PayPal vs. iPayment
With the release of iPayment's first quarter results this morning, it's interesting to do a comparison of it with PayPal's first quarter results.
Coincidentally, they both reported essentially the same payment volume for the quarter: $6.2 billion. PayPal's payment volume growth in the first quarter was 44 percent while iPayment's grew 118 percent including recent acquisitions.
But the revenue yield from that quarterly payment volume was quite a bit different between the two. On the top line, PayPal's net revenues for the quarter were $233 million; iPayment's revenues were $163 million.
Note that both companies include the cost of interchange in their revenues (unlike most of the other publicly traded merchant acquirers) -- so any comparison to other companies has to net out interchange expense up front. On a percentage basis, PayPal's interchange expense is lower per dollar of payment volume because of its hybrid funding model -- where slightly more than half of its funding activity is sourced from credit card accounts.
While they're really different businesses (one operating exclusively in the ecommerce space, the other in the small merchant physical point of sale space), it's interesting to also look at valuations. iPayment currently has a market cap of about $650 million; PayPal was acquired by eBay in 2002 for about $1.5 billion (in eBay stock) and recently an analyst commented that PayPal was probably worth $6-7 billion.
Do you have any more insights to offer re: comparing these two companies? Comments are open for this posting.
[Update: iPayment stock got hammered following the earnings announcement and conference call this morning - closing down over 10 percent and reducing its market cap to $580 million.]





Some elements that would seem to make Paypal more valuable are its 'viral' nature and other network effects, specifically:
1) C2C: pay-any payments sent via email
2) B2C: eBay sellers / other businesses promoting Paypal payments
3) Ease of sign-up / customer acquisition (via a free web account)
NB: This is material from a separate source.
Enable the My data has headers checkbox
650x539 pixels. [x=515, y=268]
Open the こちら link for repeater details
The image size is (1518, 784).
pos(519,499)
4) Ability to increase margins through increased 'on-us' payments share
Of course, to actually support a valuation premium, #1-3 should all show up in growth numbers, and #4 in margins.
Posted by: Roger Bass | May 06, 2005 at 05:25 PM
Roger,
Great points -- but, as you say, #1-3 have to result in better numbers for there to be a valuation premium resulting from them.
I didn't extend my analysis below the payment volume and revenue lines -- that's an exercise I left to the reader!